What is being asked: Write out, word for word, the part of the listing below that opens with the line containing "Dynamics 365 (898, 1468)" and closes with the line containing "Windows 11 apps (128, 1628)", keeping both of those lines and adding no others.

·····

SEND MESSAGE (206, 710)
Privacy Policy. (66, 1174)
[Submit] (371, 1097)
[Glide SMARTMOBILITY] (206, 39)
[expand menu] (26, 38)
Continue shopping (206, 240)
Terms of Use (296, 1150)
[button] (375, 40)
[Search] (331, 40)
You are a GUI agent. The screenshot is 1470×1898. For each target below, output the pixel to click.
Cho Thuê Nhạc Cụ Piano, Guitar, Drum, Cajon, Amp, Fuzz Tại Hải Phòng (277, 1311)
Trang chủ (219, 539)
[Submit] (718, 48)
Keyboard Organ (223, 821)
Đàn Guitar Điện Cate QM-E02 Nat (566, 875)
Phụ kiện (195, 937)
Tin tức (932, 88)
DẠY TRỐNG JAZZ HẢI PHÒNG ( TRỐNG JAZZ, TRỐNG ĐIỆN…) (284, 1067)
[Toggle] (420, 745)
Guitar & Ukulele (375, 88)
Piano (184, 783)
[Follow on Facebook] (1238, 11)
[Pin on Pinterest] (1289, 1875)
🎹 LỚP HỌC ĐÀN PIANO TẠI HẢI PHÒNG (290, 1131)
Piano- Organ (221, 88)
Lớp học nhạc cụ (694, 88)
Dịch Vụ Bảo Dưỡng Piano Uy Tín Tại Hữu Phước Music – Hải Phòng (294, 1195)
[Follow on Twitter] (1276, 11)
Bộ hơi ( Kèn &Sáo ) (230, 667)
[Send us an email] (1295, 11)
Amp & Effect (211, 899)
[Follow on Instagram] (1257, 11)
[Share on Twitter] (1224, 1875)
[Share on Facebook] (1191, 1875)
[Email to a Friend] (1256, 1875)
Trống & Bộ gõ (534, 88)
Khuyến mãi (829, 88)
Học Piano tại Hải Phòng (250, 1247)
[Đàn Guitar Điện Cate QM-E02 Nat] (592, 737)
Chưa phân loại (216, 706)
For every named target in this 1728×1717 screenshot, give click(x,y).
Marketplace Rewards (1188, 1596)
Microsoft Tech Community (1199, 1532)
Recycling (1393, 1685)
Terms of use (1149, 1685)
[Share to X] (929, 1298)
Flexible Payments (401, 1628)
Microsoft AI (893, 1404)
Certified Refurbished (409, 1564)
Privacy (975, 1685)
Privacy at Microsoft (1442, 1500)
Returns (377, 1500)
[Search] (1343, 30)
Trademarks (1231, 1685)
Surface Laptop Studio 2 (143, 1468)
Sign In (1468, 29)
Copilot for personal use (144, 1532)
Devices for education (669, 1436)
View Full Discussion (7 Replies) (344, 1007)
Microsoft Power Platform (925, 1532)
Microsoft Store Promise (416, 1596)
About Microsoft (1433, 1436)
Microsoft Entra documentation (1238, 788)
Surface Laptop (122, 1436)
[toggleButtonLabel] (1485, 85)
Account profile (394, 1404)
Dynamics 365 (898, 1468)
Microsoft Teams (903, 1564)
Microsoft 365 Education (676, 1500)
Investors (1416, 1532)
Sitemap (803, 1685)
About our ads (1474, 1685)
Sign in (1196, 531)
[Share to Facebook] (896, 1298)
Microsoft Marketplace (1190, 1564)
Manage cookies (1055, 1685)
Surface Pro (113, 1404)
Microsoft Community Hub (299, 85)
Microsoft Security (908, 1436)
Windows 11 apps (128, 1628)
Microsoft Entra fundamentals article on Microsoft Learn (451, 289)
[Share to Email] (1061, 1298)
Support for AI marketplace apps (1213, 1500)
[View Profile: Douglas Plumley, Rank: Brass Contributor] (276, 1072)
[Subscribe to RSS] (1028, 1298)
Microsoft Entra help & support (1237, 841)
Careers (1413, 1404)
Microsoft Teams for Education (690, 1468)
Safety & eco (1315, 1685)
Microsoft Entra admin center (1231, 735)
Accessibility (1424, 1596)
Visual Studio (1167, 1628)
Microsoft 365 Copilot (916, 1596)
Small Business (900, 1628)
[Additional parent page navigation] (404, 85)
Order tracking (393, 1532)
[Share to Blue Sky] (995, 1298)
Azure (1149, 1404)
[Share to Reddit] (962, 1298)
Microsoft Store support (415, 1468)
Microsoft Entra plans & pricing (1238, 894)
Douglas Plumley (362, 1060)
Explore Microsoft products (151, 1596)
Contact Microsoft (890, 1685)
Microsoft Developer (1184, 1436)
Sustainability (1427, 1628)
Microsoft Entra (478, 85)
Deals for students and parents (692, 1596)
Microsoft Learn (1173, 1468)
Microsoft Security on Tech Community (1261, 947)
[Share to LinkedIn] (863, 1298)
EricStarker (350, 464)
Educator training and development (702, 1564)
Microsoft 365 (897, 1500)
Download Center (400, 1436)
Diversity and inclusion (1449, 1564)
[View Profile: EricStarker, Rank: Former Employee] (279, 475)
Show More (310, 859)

·····

Solution below:
Dynamics 365 (898, 1468)
Microsoft Teams (903, 1564)
Microsoft 365 Education (676, 1500)
Investors (1416, 1532)
Sitemap (803, 1685)
About our ads (1474, 1685)
Sign in (1196, 531)
[Share to Facebook] (896, 1298)
Microsoft Marketplace (1190, 1564)
Manage cookies (1055, 1685)
Surface Pro (113, 1404)
Microsoft Community Hub (299, 85)
Microsoft Security (908, 1436)
Windows 11 apps (128, 1628)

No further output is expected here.